[Records from a dataset]
◇ ◇ ◇ ◇
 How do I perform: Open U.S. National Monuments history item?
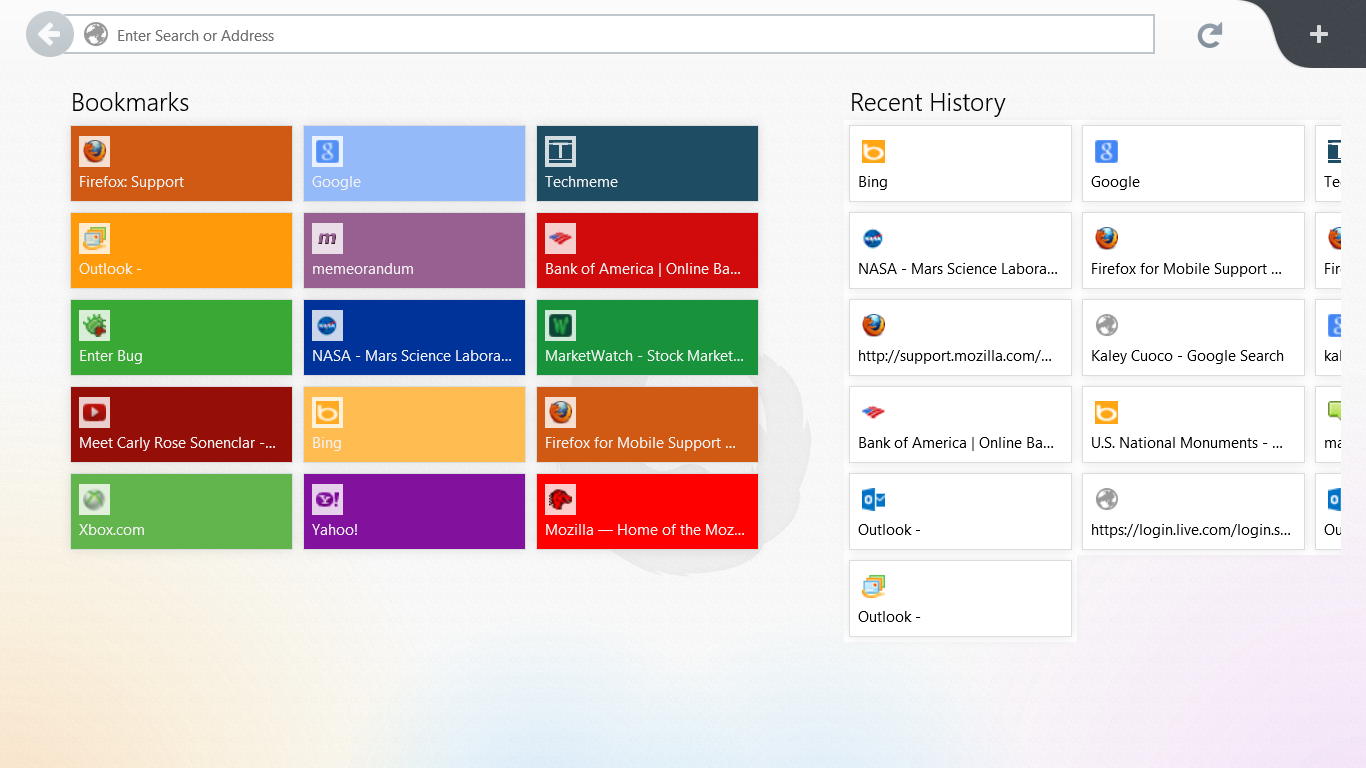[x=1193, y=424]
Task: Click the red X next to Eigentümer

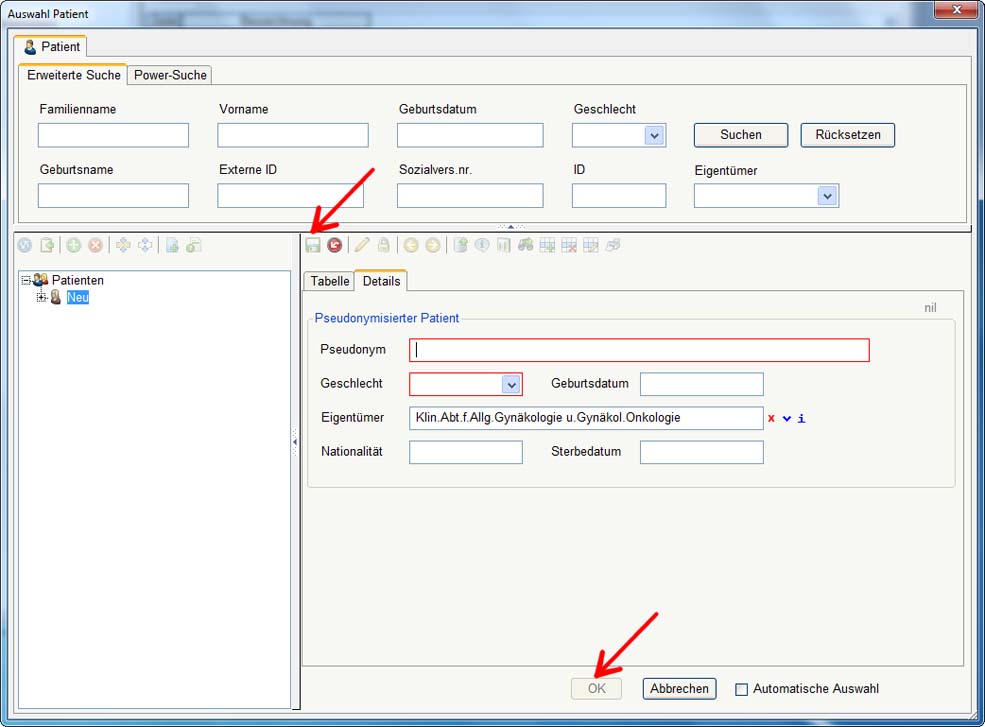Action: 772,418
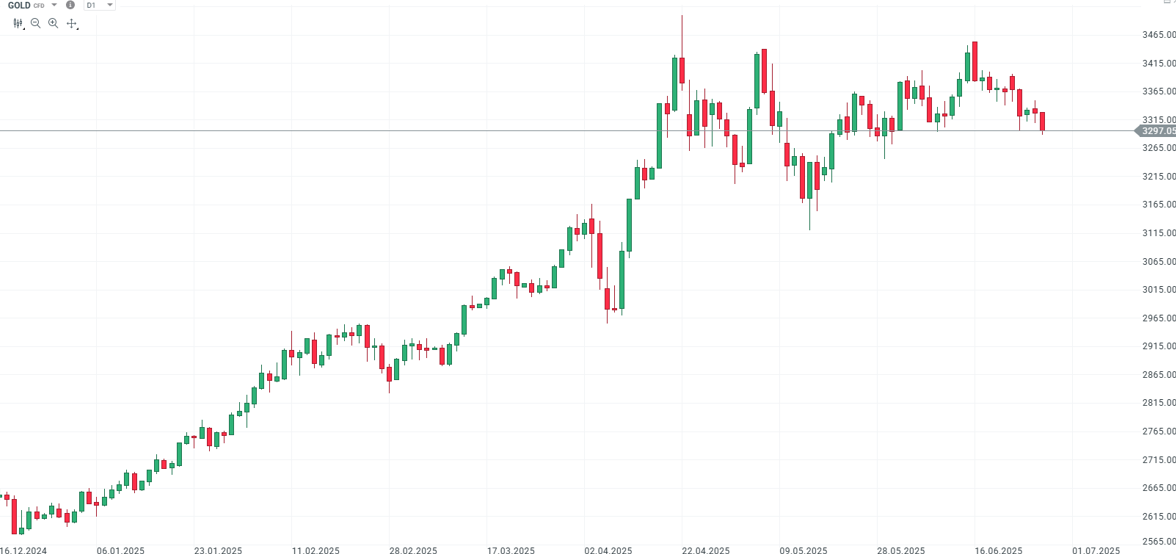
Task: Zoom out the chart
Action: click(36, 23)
◇ ◇ ◇ ◇
PROBLEM DESCRIPTION
Restate the entries word for word, though any image they contain should not appear.

SOLUTION FOR THIS EXERCISE
 How do I perform: Open U.S. National Monuments history item?
[x=1193, y=424]
Task: Click the red X next to Eigentümer

Action: 772,418
Task: Zoom out the chart
Action: click(36, 23)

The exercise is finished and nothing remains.